**Task directions:** Going through the entries below, copy out each line that contains "icon".

**Saved data entries:**
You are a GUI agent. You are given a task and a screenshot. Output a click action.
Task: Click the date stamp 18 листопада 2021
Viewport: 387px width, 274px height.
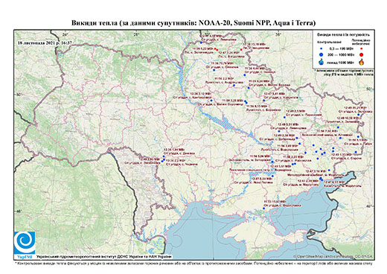[45, 42]
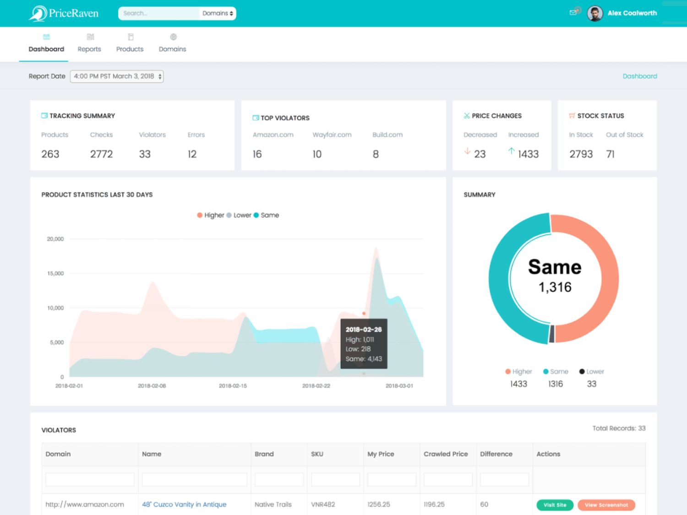
Task: Open the 48" Cuzco Vanity product link
Action: pos(184,504)
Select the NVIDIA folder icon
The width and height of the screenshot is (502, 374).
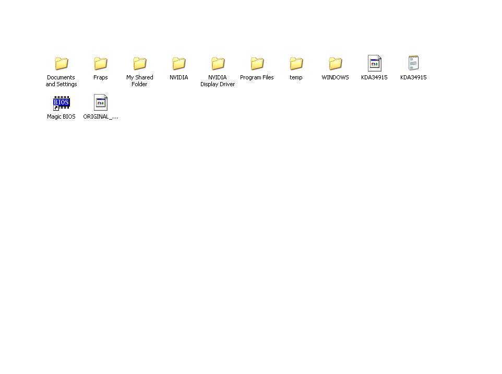point(178,64)
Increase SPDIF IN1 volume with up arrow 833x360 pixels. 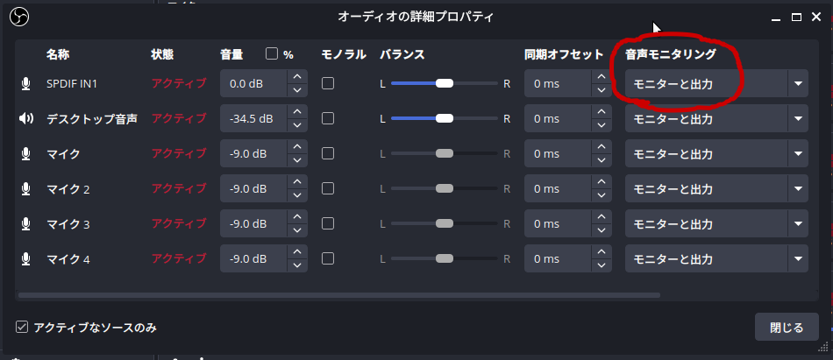tap(297, 77)
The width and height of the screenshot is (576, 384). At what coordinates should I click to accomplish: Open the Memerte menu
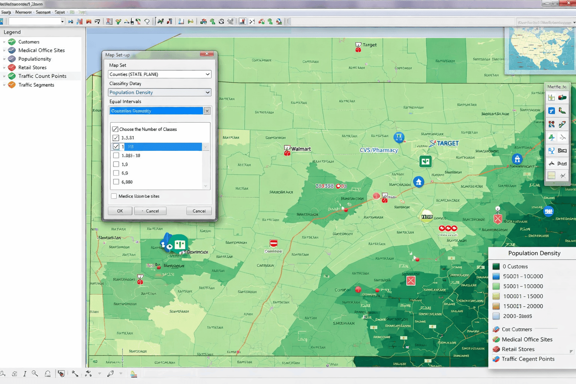coord(23,12)
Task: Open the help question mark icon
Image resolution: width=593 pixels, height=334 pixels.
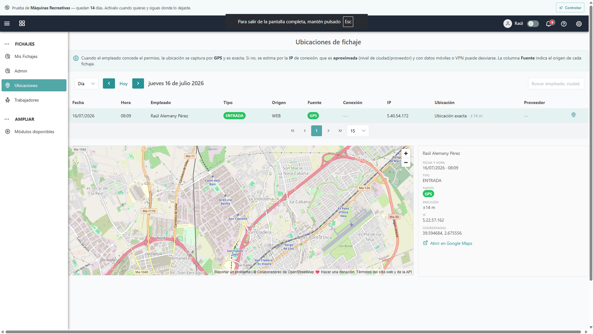Action: 564,24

**Solution to the exercise:**
Select the NVIDIA folder icon
Task: Open the help question mark icon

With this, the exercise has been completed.